- [Extract]:
◇ ◇ ◇ ◇ ◇

I'm getting this error when trying to play the first level:
"We couldn't start the level: couldn't connect to the GM server to start the level. Refresh page to check if server is down?".
I assume it's just too many people hitting the server at the same time, but fyi.
We had a bug in email validation (worked on staging grumble grumble). Separately, our deploy script blows away memcached. Guess where email validation tokens were kept.
I temporarily turned off bust-cache-on-deploy and the rapidly rising number of validated emails suggests things are working now. Now back to more DevOps craziness.
I wanted to give you a status update of what new users currently experience. Or at least what I'm experiencing.
After creating an account, I was redirected to the front page with no notification about whether it succeeded or failed. No emails have arrived. When I try to create it again, I get "username already taken" and "email already taken", so something worked. But when I try to log in, I'm redirected to the front page with no notifications. In other words, login is failing.
To clarify, this isn't a complaint. Congratulations on launching, and apologies if you're already aware of these issues.
Edit: This is similar to https://news.ycombinator.com/item?id=10724699 but I'm unable to log in after clearing cookies. I get "Couldn't sign in. Check username/password" for a correct password.
Seems to be pretty stressed out at the moment, tons of 500s and timeouts. 2-3 refreshes per page, got to the Level controls dialog, nothing doing.
We couldn't start the level: This level has been locked by a different server. (Sorry if this happened accidentally as a result of a server crash -- it will clear up in an hour.) Refresh page to check if server is down?
Usernames must start with a letter? That is an odd requirement. I usually pad my username with zeroes when sites dont let me choose dfc. Out of curiosity why the constraint?
Databases are usually sharded by the first letter of the username. Devs like to start their usernames with a number, which causes problems.
Also, usernames are injected into their code. Therefore they must be valid identifiers. Don't name yourself exit() or ret, or you'll crash their servers. Naming yourself nop will give you a distinct advantage relative to other players, however.
Update 5 min later: Maybe not. I logged in and while playing First Steps is listed in "Stuff You Can Do", clicking a level from Level Controls is instead throwing errors in the console.
I'm assuming this is not part of the game.
--
It looks like email invites went out about the same time as the HN post, but it seems to be good now.

◇ ◇ ◇ ◇ ◇

- [Input data]:
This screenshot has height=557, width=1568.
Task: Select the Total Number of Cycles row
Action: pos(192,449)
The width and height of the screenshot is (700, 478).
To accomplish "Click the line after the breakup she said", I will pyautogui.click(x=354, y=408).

◇ ◇ ◇ ◇ ◇

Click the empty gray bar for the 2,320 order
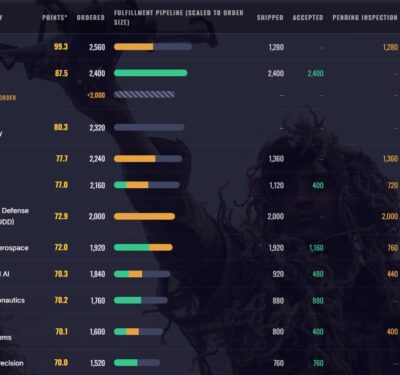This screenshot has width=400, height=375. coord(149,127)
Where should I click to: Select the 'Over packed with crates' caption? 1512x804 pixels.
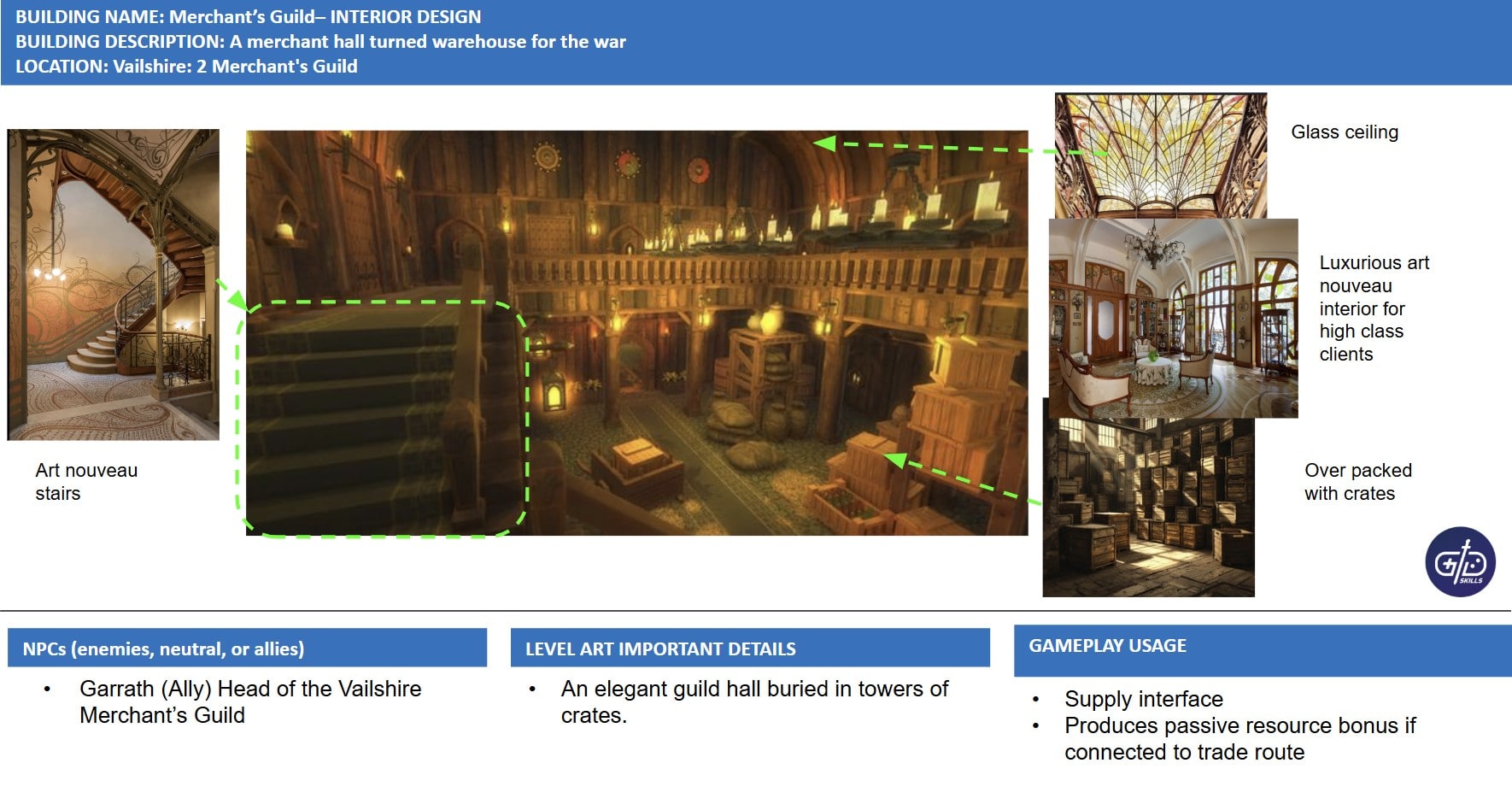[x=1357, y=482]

◇ ◇ ◇ ◇ ◇

- [Brief 1]:
Translate this sentence from the forum thread into Spanish: "Databases are usually sharded by the first letter of the username."
- [Brief 2]:
Quote the rows word for word, everything from the line containing "The width and" down to the line containing "will pyautogui.click(x=354, y=408).", and nothing more.
The forum thread and the rows have nothing to do with each other.

- [Written response 1]:
Las bases de datos suelen fragmentarse según la primera letra del nombre de usuario.

- [Written response 2]:
The width and height of the screenshot is (700, 478).
To accomplish "Click the line after the breakup she said", I will pyautogui.click(x=354, y=408).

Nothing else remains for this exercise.